Я сам очень долго этим панегирикам верил. Думал: «Ведь, в самом деле, красиво! Выхватил… простил! Простил?!» – вот что в особенности пленяло. «Кого простил? – мышь!! Что такое мышь?!» И я бежал впопыхах к кому-нибудь из друзей-поэтов и сообщал о новом акте великодушия орла. А друг-поэт становился в позу, с минуту сопел, и затем его начинало тошнить стихами.
Но однажды меня осенила мысль. «С чего же, однако, орёл «простил» мышь? Бежала она по своему делу через дорогу, а он увидел, налетел, скомкал и… простил! Почему он «простил» мышь, а не мышь «простила» его?»
Дальше – больше. Стал я прислушиваться и приглядываться. Вижу: что-то тут неблагополучно. Во-первых, совсем не затем орёл мышей ловит, чтоб их прощать. Во-вторых, ежели и допустить, что орёл «простил» мышь, то, право, было бы гораздо лучше, если б он совсем ею не интересовался. И, в-третьих, наконец, будь он хоть орёл, хоть архиорёл, всё-таки он – птица. До такой степени птица, что сравнение с ним и для городового может быть лестно только по недоразумению.
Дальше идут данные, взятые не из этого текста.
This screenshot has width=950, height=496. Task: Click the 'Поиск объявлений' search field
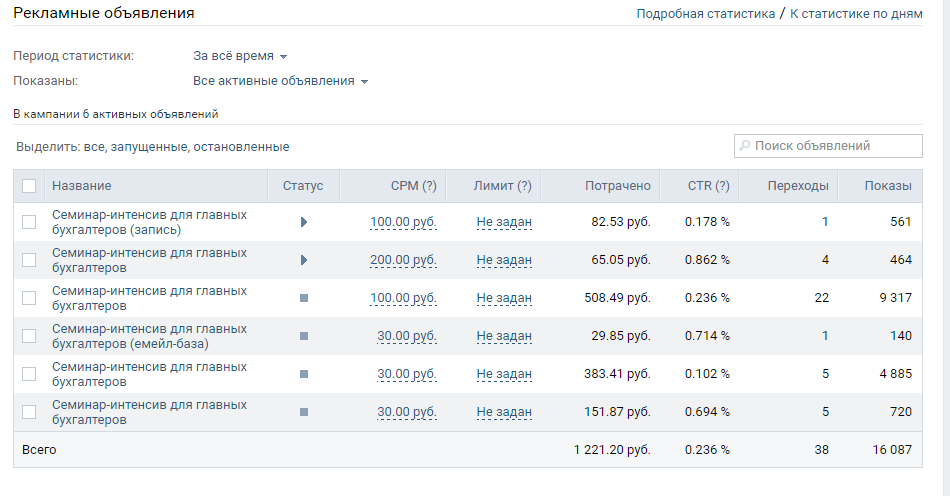tap(835, 146)
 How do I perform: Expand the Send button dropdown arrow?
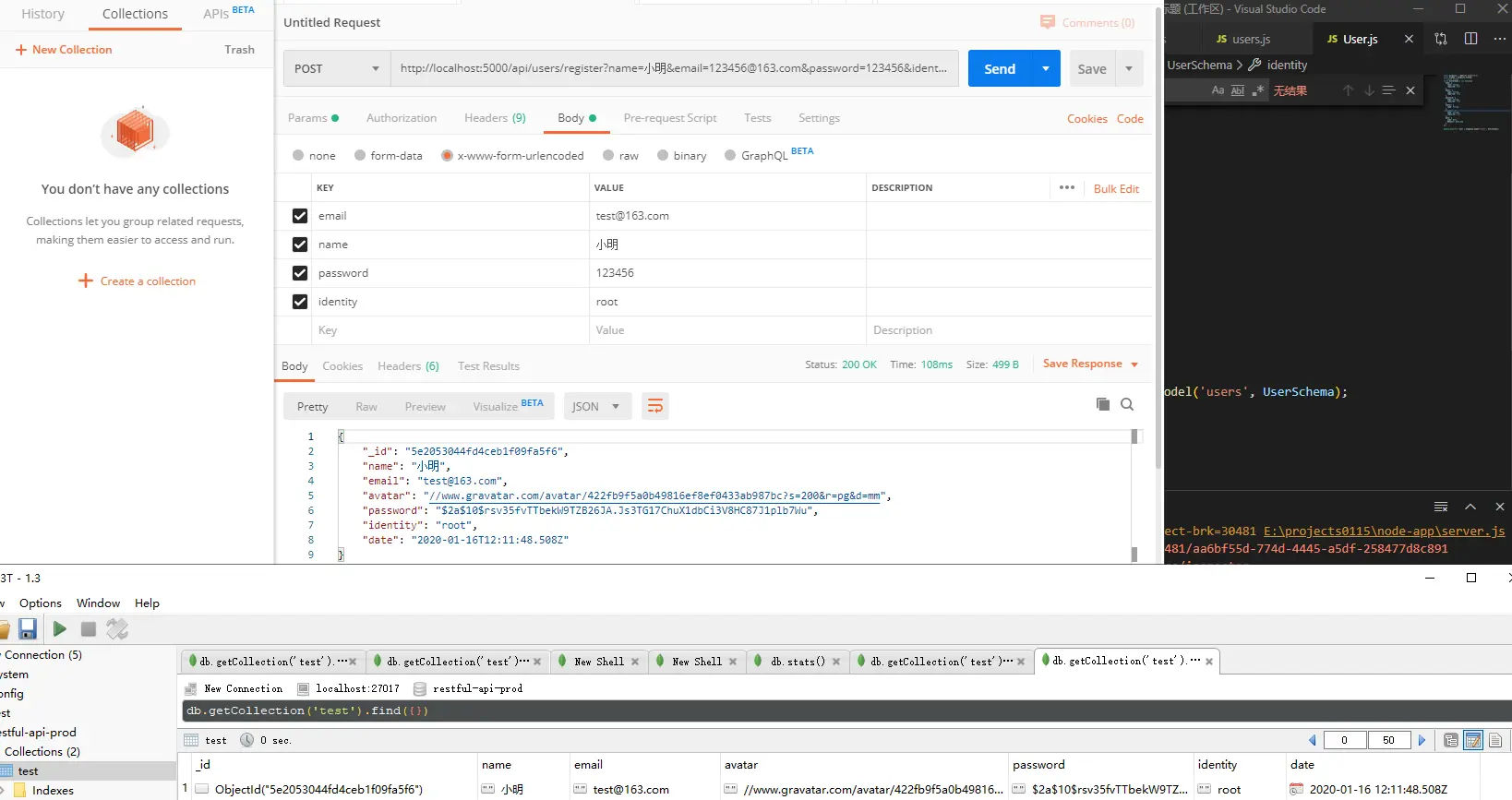(x=1046, y=68)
И теперь я думаю об орлах так: «Орлы суть орлы, только и всего. Они хищны, плотоядны, но имеют в своё оправдание, что сама природа устроила их исключительно антивегетарианцами. И так как они, в то же время, сильны, дальнозорки, быстры и беспощадны, то весьма естественно, что, при появлении их, всё пернатое царство спешит притаиться. И это происходит от страха, а не от восхищения, как уверяют поэты. А живут орлы всегда в отчуждении, в неприступных местах, хлебосольством не занимаются, но разбойничают, а в свободное от разбоя время дремлют».
Выискался, однако ж, орёл, которому опостылело жить в отчуждении. Вот и говорит он однажды своей орлице:
– Скучно сам-друг с глазу на глаз жить. Смотришь целый день на солнце – инда одуреешь.
И начал он задумываться. Что больше думает, то чаще и чаще ему мерещится: хорошо бы так пожить, как в старину помещики живали. Набрал бы он дворню и зажил бы припеваючи. Вороны бы сплетни ему переносили, попугаи – кувыркались бы, сорока бы кашу варила, скворцы – величальные песни бы пели, совы, сычи да филины по ночам дозором летали бы, а ястребы, коршуны да соколы пищу бы ему добывали. А он бы оставил при себе одну кровожадность. Думал-думал, да и решился. Кликнул однажды ястреба, коршуна да сокола и говорит им:
– Соберите мне дворню, как в старину у помещиков бывало; она меня утешать будет, а я её в страхе держать стану. Вот и всё.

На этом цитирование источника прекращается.